Dépourvu de lootboxes (encore heureux), Battlefield V opte pour une progression plus axée sur la persévérance par rapport à ses prédécesseurs. Les armes et accessoires se déverrouillent ainsi au gré de votre niveau de classe, et celles-ci ont le bon goût de ne jamais s'imposer comme le choix le plus pragmatique pour être performant. Au contraire, Battlefield V vous force à vous choisir une arme de prédilection et à continuer de progresser à l'aide de celle-ci. Ce faisant, vous débloquerez des bonus qui vous permettront de réduire là le recul horizontal de l'arme, ou ici d'augmenter la vitesse à laquelle vous visez. Les pétoires que vous débloquez ne sont ainsi pas plus que des alternatives à des starters excellents, qui n'en deviennent que plus redoutables au gré de vos parties. Mais alors où est l'appât du gain dans tout ça ?

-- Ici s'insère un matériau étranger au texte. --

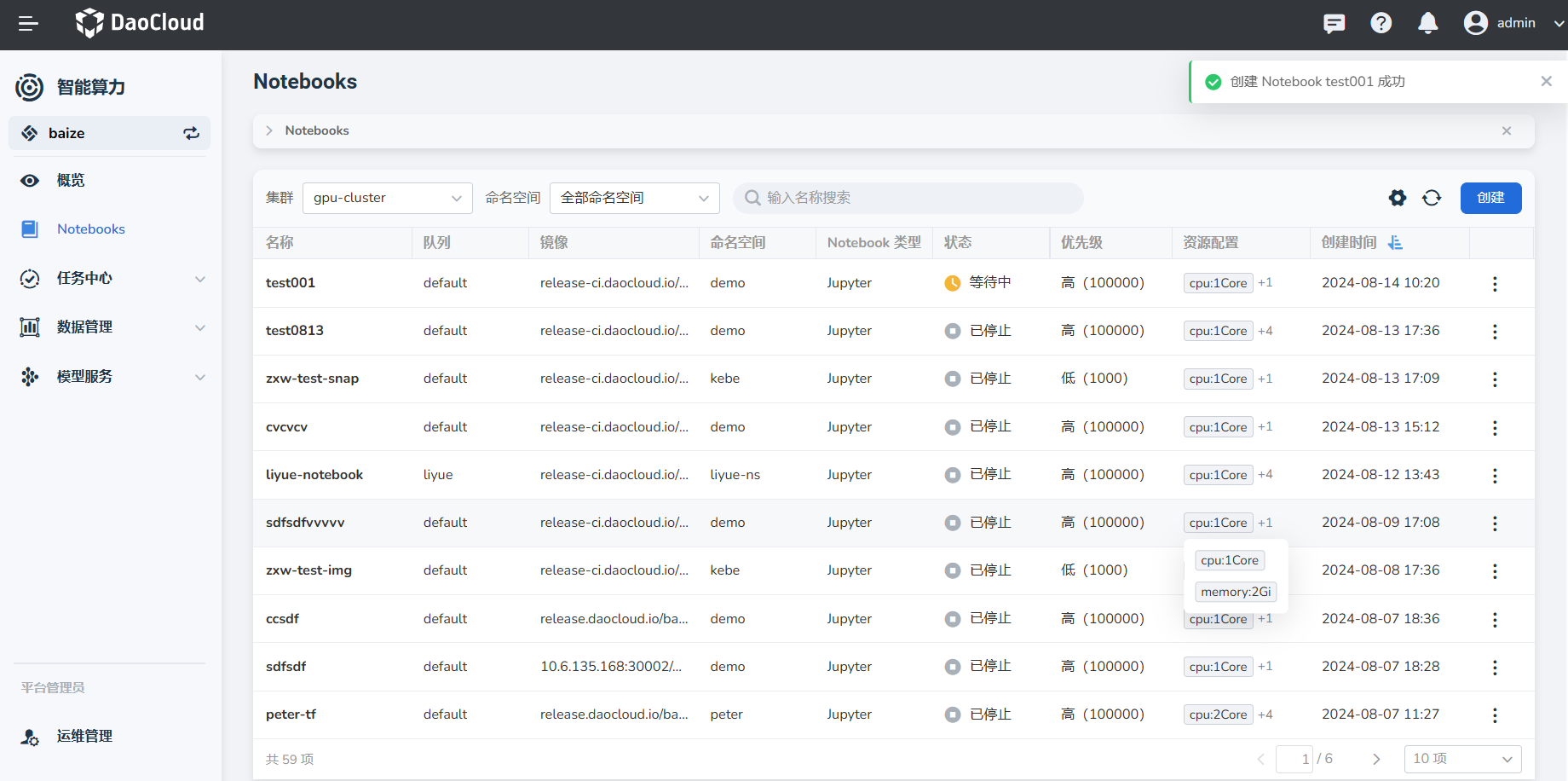Toggle the hamburger menu to collapse sidebar

click(x=28, y=24)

C'est justement là que Battlefield V semble se poser comme une rupture dans le game design général des FPS de DICE. Dépourvu de DLC, ne proposant aucun réel avantage à être au rang maximum et en encourageant au maximum le jeu en équipe, BFV est un jeu que l'on pourrait qualifier de prêt à l'emploi. Dès votre première partie, vous avez toutes les cartes en main pour être le meilleur soldat possible. Pour peu que vous vous pliiez aux quelques règles de bienséance. Après tout, la réussite de votre équipe en dépend. Et quelle plus belle récompense que de voir s'afficher en lettres capitales « Victoire » en fin de partie ?

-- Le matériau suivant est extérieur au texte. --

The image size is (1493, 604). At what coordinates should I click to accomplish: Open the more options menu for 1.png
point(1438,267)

Battlefield V : l'avis de Clubic
Pour quiconque a joué à Battlefield 1, ce dernier volet pourrait sembler à première vue austère. Moins spectaculaire sur bien des aspects, Battlefield V n'offre l'épique qu'à celles et ceux qui veulent bien se donner la peine de jouer le jeu vraiment. Éminemment centré sur la coopération entre les joueurs, on retrouve finalement dans ce 12e volet la quintessence de ce qu'à toujours voulu être la licence de DICE, mais qui s'était un peu perdue en route, trop occupée à vouloir mettre des bâtons dans les roues d'un Call of Duty qui ne l'effraie plus vraiment, désormais.Toujours beau à en pleurer, Battlefield V fait mouche aussi bien du côté visuel que sonore, où les mélopées vengeresses côtoient les cris de douleurs des soldats implorant votre aide sur le champ de bataille. À ce titre, BFV demande presque à ses joueurs de se la jouer role play pour être apprécié totalement. Une bien étrange manière de faire un jeu vidéo triple A, en 2018.
Plus exigeant, Battlefield V ? Disons simplement que le jeu de DICE récompense plus qu'aucun autre la persévérance de ses joueurs. Et à ce titre, la volonté du studio suédois d'étaler son contenu (gratuit) sur une année entière s'avère judicieuse.